◆ **文書抜粋**:
╭──
東京大学教員の著作を著者自らが語る広場

白い表紙に6つの絵画

書籍名

アメリカ太平洋研究叢書 近代アメリカの公共圏と市民 デモクラシーの政治文化史

判型など

364ページ、A5判

言語

日本語

発行年月日

2017年3月29日

ISBN コード

978-4-13-026153-1

出版社

東京大学出版会

出版社URL

書籍紹介ページ

学内図書館貸出状況(OPAC)

近代アメリカの公共圏と市民

英語版ページ指定

英語ページを見る

本書は、ドイツの社会哲学者ユルゲン・ハーバーマスが提唱した公共圏の概念に照らしながら、近代のアメリカ合衆国に旧植民地を横断するナショナルな政治空間が成立する過程を検証した論文集である。総合文化研究科に附属するアメリカ太平洋地域研究センターで続けられた国際共同研究の成果であり、歴史学はもとより、政治学、憲法学、宗教学、文学など、専門を異にする日米の13名の研究者が論文を寄せている。
 
ハーバーマスが『公共性の構造転換』を1962年に刊行して以来、半世紀余りが経つ。この間、各国における公共圏の成立過程を批判的に検証する研究が、人文社会科学のさまざまの分野で行われてきた。1989年における冷戦の終焉とその後の中東欧における旧共産主義政権の崩壊は、民主主義の言説空間が持つ可能性と限界を世界に示し、公共圏への関心をあらためて研究者の間に喚起した。東アジアや中東世界における公共圏の成立を問う研究も、近年では盛んに行われている。こうした公共圏研究の一連の流れの中に本研究を位置付けることができる。
╰──
◆ **記録データ**:
╭──
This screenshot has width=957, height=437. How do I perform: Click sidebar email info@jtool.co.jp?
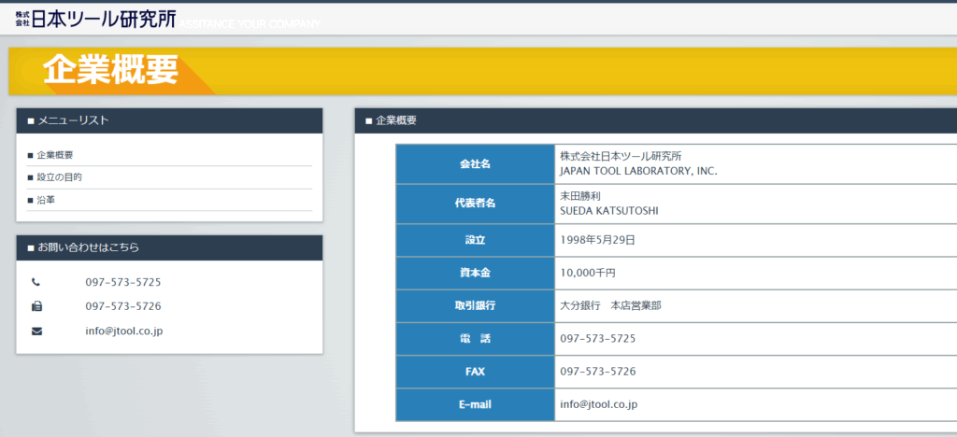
╰──
╭──
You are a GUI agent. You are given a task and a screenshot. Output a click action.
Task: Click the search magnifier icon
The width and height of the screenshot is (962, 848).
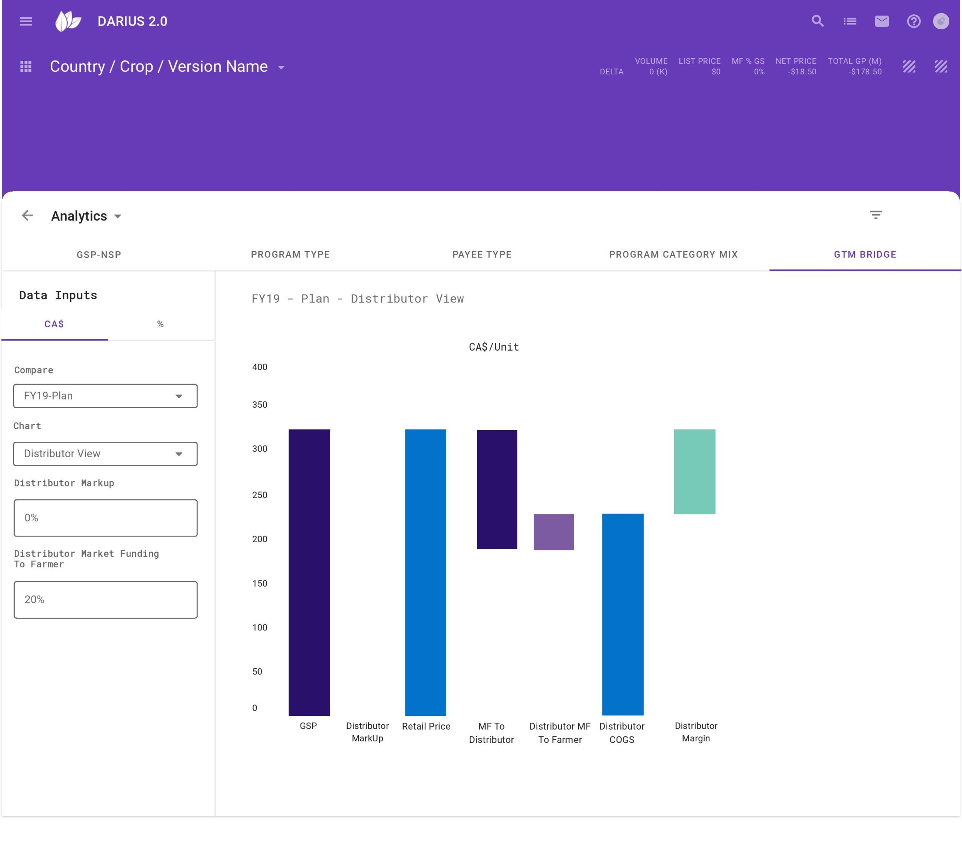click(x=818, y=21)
╰──
◆ **設問と課題**:
**a.** 次の (i)〜(iii) がそれぞれ文書抜粋の内容と一致するかを「はい」か「いいえ」で答え、判断の根拠となる文書抜粋の語句をそのまま引用せよ。(i) 本書には日米の13名の研究者が論文を寄せている。(ii) 『公共性の構造転換』は1989年に刊行された。(iii) 本書の判型はB5判である。
**b.** 近代アメリカの公共圏を論じた書籍の紹介文を、最後の文の後から書き継げ。

◆ **解答一覧**:
**a.**
(i) はい。「専門を異にする日米の13名の研究者が論文を寄せている」
(ii) いいえ。「ハーバーマスが『公共性の構造転換』を1962年に刊行して以来」
(iii) いいえ。「364ページ、A5判」

**b.**
 
一方で、近代アメリカ合衆国における公共圏の成立の歴史に、日本の研究者の関心が著しく低いことに本研究は注目した。そして、日本の研究者の間にその関心が育まれてこなかった理由を検討する過程で、アメリカ合衆国の研究者がこの分野で行ってきた研究にも実は固有の性格が見られることを浮き彫りにした。この点に本研究の独創性がある。
 
もう少し具体的に説明すれば以下になる。建国期のアメリカ合衆国においては、ナショナルな政治共同体の形成に、植民地宗主国であったイギリスからの独立と連邦政府の樹立という二つの政治課題が課せられた。その結果、王、貴族、教会が象徴する特権的な権力を監視し、それに対抗することがヨーロッパの公共圏に求められたのに対し、国民を代表する新たな中央権力として、統治の制度を整えるとともに、出来る限り速やかにその統治の正当性を身に纏 (まと) うことがアメリカ合衆国の公共圏には求められた。公共圏の構築とナショナリズムの構築とをほぼ同義に捉えるアメリカ合衆国における研究の特性は、同国固有のこの歴史的要請に由来する。しかも、人種、言語、宗教そのほかにおいて大きく異なる背景を独立後のアメリカ合衆国の国民は有した。そのため、政治共同体を構成する市民の資質を定める作業は、核となる政治共同体への参入と排除の基準をめぐる激しい政治闘争を伴わざるを得なかった。以上の条件のもとで展開したアメリカ合衆国における公共圏の成立過程を、本研究は多角的に検証する。
 
本書は大きく三部から構成される。第一部は、連邦議会の構成員が名望家の集団から国民全体の代表へと性格を変えた過程を追う。第二部は、人種、ジェンダー、エスニシティを軸に市民の外形が整えられた過程を分析する。第三部は、新聞、小説、都市のパノラマほか各種メディアを通して試みられた、市民の資質養成の過程を析出する。この三部を通して、アメリカ合衆国に公共圏が成立した過程を本研究は描き出す。
 

(紹介文執筆者: 総合文化研究科・教養学部 教授 遠藤 泰生 / 2017)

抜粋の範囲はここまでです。